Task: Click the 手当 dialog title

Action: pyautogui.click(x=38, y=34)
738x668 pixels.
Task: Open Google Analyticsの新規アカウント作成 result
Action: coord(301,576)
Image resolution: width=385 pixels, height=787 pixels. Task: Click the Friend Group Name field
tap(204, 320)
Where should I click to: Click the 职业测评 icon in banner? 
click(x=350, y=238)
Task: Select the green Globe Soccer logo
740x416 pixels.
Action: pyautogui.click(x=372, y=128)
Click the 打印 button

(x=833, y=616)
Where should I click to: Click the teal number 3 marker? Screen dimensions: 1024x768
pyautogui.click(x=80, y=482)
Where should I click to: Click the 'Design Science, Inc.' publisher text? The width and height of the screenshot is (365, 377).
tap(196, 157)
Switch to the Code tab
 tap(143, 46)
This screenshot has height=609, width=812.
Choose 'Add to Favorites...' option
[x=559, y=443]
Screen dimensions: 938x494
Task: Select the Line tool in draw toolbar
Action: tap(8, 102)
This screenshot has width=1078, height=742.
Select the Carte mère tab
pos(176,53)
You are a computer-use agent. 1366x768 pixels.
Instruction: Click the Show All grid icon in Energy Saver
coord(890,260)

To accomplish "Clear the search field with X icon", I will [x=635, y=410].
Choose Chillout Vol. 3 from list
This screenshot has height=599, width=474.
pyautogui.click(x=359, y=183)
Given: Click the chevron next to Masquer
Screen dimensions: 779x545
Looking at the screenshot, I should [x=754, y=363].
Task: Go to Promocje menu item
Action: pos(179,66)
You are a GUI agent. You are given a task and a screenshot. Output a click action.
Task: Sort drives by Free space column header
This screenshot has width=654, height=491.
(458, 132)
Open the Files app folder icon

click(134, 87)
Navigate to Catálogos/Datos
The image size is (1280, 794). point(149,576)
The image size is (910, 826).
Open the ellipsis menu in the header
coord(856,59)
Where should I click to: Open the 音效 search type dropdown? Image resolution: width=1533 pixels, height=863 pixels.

-- -- --

▶ **DIRECTIONS**
Starting at the line that has "Where should I click to: Click the 职业测评" and ending at the line that has "This screenshot has width=1078, height=742.", please write out the lines above exactly, leaving out all others.

▶ **WRITTEN REPLY**
Where should I click to: Click the 职业测评 icon in banner? 
click(x=350, y=238)
Task: Select the green Globe Soccer logo
740x416 pixels.
Action: pyautogui.click(x=372, y=128)
Click the 打印 button

(x=833, y=616)
Where should I click to: Click the teal number 3 marker? Screen dimensions: 1024x768
pyautogui.click(x=80, y=482)
Where should I click to: Click the 'Design Science, Inc.' publisher text? The width and height of the screenshot is (365, 377).
tap(196, 157)
Switch to the Code tab
 tap(143, 46)
This screenshot has height=609, width=812.
Choose 'Add to Favorites...' option
[x=559, y=443]
Screen dimensions: 938x494
Task: Select the Line tool in draw toolbar
Action: tap(8, 102)
This screenshot has width=1078, height=742.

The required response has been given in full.